Simon Starling, Shedboatshed (Mobile Architecture no. 2), 2005
At first sight, Simon Starling’s Shedboatshed (Mobile Architecture no. 2) appears to be a readymade. It’s an old shed. It looks a bit the worse for wear, but age will do that to a shed. Things aren’t quite a simple as they appear though and the first clue’s in the title.
Shedboatshed is a shed. Shedboatshed started out as a shed. But it hasn’t always been a shed. Starling turned an old shed, which he’d found in the banks of the Rhine, into a boat which he then used to get to Basel, carrying the unused parts of the shed in the boat. On arrival, the shed was reassembled and exhibited in the Kunstmuseum Basel and later that year in Tate Britain as part of the Turner Prize exhibition, which Starling won.
Shed. Or Shedboatshed, the before picture.
While Shedboatshed is in some ways an assemblage work – the boat after all was assembled from bits of shed before the shed was assembled from bits of boat – fundamentally this is a work that is all about the idea. The aesthetics of the piece are largely irrelevant, it’s all about the slightly ridiculous undertaking and the way we imagine the process. Looking at the rebuilt shed in the gallery, I found it impossible to see it terms of anything other than the idea – the journey – it represents.
Boat on the Rhine
That’s not to say that I glanced at the work and moved on. Quite the contrary in fact. There’s a definite fascination in looking for signs of the boatness of Shedboatshed, no matter how much I might already know about the idea, it’s intriguing to find evidence that it’s an idea that was properly realised though in some ways I’m not sure why that should be. To me, the idea is an interesting one and would be interesting regardless of whether or not that’s really how the shed made its way to Basel, but I suppose it would have been interesting in a different way as hoax.
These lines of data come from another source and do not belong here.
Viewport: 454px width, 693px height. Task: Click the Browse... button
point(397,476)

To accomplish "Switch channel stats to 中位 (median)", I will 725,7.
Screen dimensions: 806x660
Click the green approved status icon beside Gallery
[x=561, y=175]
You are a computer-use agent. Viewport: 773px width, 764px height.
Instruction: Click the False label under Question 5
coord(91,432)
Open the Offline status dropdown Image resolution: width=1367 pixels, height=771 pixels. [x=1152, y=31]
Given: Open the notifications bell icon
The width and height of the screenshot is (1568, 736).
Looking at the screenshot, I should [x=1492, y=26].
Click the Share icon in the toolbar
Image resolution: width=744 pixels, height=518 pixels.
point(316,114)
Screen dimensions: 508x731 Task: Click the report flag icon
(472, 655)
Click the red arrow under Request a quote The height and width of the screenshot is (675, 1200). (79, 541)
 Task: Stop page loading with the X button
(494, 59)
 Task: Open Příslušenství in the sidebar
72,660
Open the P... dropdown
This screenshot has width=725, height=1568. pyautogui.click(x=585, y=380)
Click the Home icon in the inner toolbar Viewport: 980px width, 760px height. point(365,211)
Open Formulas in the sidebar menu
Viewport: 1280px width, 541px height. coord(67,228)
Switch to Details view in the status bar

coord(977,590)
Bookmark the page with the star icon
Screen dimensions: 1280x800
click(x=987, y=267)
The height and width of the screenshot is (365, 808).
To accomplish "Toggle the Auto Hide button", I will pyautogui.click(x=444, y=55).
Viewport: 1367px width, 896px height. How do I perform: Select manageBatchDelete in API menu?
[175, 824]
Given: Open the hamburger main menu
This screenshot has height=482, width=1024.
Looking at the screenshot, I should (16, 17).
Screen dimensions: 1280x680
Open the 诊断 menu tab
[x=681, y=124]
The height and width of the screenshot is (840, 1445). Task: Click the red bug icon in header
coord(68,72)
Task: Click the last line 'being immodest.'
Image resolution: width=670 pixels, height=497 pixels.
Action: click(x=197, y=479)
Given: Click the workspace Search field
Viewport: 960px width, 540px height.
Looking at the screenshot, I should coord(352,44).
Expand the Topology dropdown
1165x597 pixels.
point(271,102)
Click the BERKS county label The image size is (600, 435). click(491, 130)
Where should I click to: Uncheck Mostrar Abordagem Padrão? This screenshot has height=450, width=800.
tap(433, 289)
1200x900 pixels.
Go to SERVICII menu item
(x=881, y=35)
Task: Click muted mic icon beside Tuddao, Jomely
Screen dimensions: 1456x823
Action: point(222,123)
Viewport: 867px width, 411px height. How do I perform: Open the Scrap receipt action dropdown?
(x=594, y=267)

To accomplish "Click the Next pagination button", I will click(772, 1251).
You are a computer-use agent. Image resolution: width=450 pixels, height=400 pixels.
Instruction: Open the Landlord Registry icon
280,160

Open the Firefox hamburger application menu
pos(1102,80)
As art objects go, Shedboatshed is definitely a pretty challenging one. It’s definitely the sort of art that attracts a certain amount of bad press, or at very least a lot of questions about whether or not it’s really art at all. Those aren’t the challenges that interest me though. The real question for me I think is where work like this sits in relation to the idea of the readymade. But some of Dumchamp’s readymades had elements of assemblage. In Bicycle Wheel (1913), Duchamp’s first readymade, a bicycle wheel and stool have been joined together. Arguably, in Shedboatshed (Mobile Architecture no. 2) a shed and a boat have been joined together, just in a rather less straightforward manner.